WRITTEN PROBLEM 1: From the reflection on J, transcribe the passage starting with "As it turns" and going on through "way. Or both.".
WRITTEN PROBLEM 2: In the reflection on J, where did J work?

SELECTED EXTRACT:
______

As it turns out, we sat around a long table that discouraged mingling, but over the course of the evening we all managed to visit with someone we had just met, all because of J and her impact on our lives.

I had known J for probably 16 years but saw her rarely and had never had the chance to get to know her well. We had mutual friends and hung out together, attended the same Halloween party, liked ballroom dancing and cats and talking politics.

I got to know her best on Facebook. She had a wicked sense of humor. She took a bus to and from her job at Vanderbilt University, and she frequently began her Facebook posts with “Overheard on the bus:…” followed by some astute insight into human nature that could make you laugh until you cried. Or think about something in a new way. Or both.

We knew we liked and respected each other, but we never had the chance to develop a friendship with the depth we knew it had the potential of having. So when I mourned her, I also mourned that lost potential.

After we left the restaurant, we all stood in a circle and shared who we were, how we had met J, and our most vivid impressions and favorite memories of her. Another mutual friend said that she, like me, had not had the chance to know J the way she would have wanted.

“If there’s anything her death has brought home to me,” our mutual friend said, “it’s that we must be intentional in our relationships with one another.”

Amen.

______

DATA ENTRIES:
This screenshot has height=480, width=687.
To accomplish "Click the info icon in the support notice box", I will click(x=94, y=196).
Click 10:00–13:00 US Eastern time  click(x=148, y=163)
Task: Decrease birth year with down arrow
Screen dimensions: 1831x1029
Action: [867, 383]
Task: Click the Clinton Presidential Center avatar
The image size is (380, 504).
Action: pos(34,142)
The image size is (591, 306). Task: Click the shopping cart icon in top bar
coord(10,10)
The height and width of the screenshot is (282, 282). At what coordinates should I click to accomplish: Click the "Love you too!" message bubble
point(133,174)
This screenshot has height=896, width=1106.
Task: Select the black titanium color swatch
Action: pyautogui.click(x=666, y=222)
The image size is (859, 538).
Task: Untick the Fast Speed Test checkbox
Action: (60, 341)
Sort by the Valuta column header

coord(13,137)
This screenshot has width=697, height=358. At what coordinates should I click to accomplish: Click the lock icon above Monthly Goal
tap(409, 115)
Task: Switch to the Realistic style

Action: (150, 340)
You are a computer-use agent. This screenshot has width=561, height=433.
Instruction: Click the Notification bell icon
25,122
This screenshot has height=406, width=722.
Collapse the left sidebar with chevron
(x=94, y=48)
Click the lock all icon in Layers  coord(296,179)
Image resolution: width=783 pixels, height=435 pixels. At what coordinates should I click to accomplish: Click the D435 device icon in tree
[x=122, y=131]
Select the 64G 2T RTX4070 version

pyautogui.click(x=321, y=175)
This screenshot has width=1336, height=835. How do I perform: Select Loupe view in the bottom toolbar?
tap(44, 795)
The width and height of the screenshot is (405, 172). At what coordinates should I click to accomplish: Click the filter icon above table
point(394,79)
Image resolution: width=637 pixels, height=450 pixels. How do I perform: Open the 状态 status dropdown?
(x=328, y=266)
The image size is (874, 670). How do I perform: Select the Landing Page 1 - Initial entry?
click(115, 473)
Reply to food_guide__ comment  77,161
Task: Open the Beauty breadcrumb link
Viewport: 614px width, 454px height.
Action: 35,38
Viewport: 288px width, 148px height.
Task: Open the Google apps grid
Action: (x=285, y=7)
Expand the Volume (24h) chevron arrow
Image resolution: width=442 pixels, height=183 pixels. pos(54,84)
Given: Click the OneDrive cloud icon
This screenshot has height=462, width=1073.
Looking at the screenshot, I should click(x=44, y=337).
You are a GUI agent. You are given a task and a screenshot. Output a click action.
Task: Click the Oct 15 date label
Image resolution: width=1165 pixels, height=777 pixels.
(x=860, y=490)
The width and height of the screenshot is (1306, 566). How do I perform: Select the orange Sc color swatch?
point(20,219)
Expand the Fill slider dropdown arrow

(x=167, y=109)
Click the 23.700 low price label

______

EXERCISE OUTPUT 1:
As it turns out, we sat around a long table that discouraged mingling, but over the course of the evening we all managed to visit with someone we had just met, all because of J and her impact on our lives.

I had known J for probably 16 years but saw her rarely and had never had the chance to get to know her well. We had mutual friends and hung out together, attended the same Halloween party, liked ballroom dancing and cats and talking politics.

I got to know her best on Facebook. She had a wicked sense of humor. She took a bus to and from her job at Vanderbilt University, and she frequently began her Facebook posts with “Overheard on the bus:…” followed by some astute insight into human nature that could make you laugh until you cried. Or think about something in a new way. Or both.

EXERCISE OUTPUT 2: Vanderbilt University.